Однако это переупорядочивание отстоит и от более ранней традиции ars apodemica, связанной со стремлением систематизировать накопленный корпус знаний 320. Классификация Листера не является ни формальной, ни универсальной. Автор выстраивает собственные интеллектуальные связи между объектами, нередко отказываясь от логики функциональных или иных их признаков в пользу встроенности этих объектов в свои размышления. Взятый им за основу порядок описания, связанный с классифицированием увиденного, формирует особый воображаемый маршрут путешествия по городу: «Теперь самое время оставить частные резиденции и посетить публичные библиотеки…» 321 Однако и он нередко нарушается ради тех или иных рассуждений: «Я должен был бы просить разрешения далее отправиться во дворцы и к ученым и светским людям, но сначала я должен заметить, что…» 322
Впечатления от Парижа (даже городской жизни, которая впоследствии и будет преимущественно интересовать фланера) предстает коллекцией интересных ему объектов, подлежащих присвоению и переупорядочиванию в соответствии с интересами и целями ее владельца.
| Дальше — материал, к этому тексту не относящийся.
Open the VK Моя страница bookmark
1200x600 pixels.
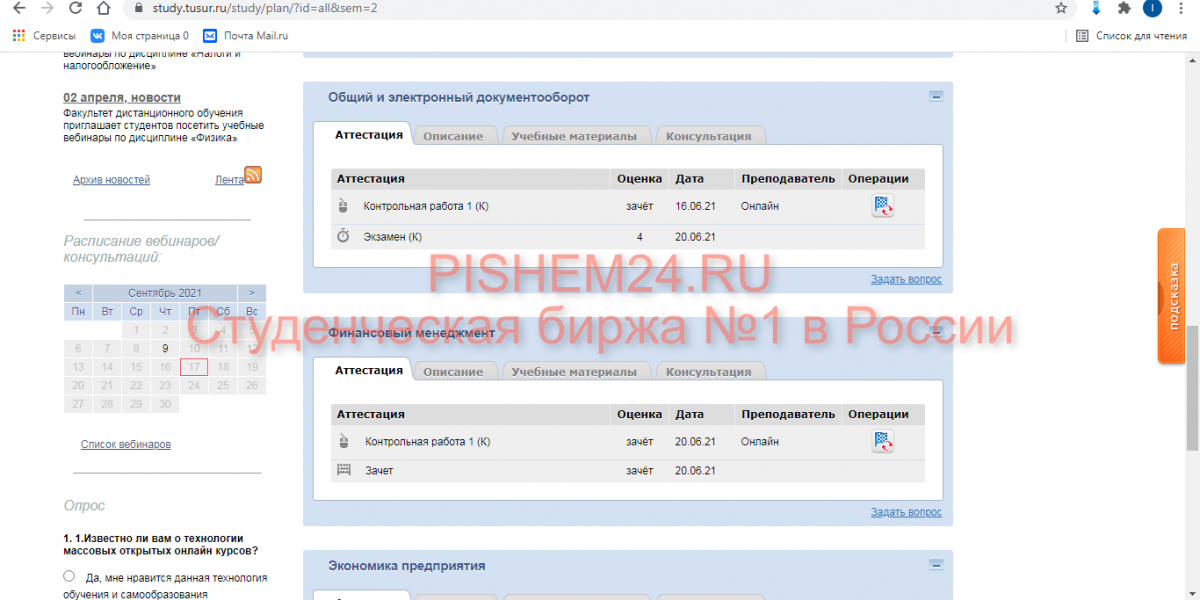[140, 35]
Листер, не собирая никаких физических раритетов, в пространстве своего текста создает образ Парижа как кунсткамеры, выступая одновременно ее посетителем, изучающим представленные в ней богатства, и коллекционером, собирающим и упорядочивающим собственные воспоминания. Он, как и коллекционер Беньямина, «обладает не только страстью к постоянно обновляемым мирам, но и хорошо отточенными инстинктами: города и пейзажи обнаруживают себя через объекты, которые они предлагают взгляду собирателя» 323.
Эта оптика взгляда может быть рассмотрена как авторская стратегия, свойственная не только литературным «кабинетам редкостей», но и многим другим воображаемым коллекциям Нового времени, в которых конструируемое в тексте единство собирается из разнообразных разрозненных частей, а затем представляется взгляду заинтересованного посетителя 324. Как отмечал Нил Кенни, в рамках литературы о путешествиях коллекционирование нередко служило метафорой собирания полезных, но разрозненных знаний и опытов 325. Листер не отсылает нас напрямую к культуре коллекционирования, как многие другие авторы, но смотрит на Париж взглядом коллекционера, и город в его тексте предстает своеобразной коллекцией всякой всячины, вызывающей любопытство и дающей пищу для размышлений.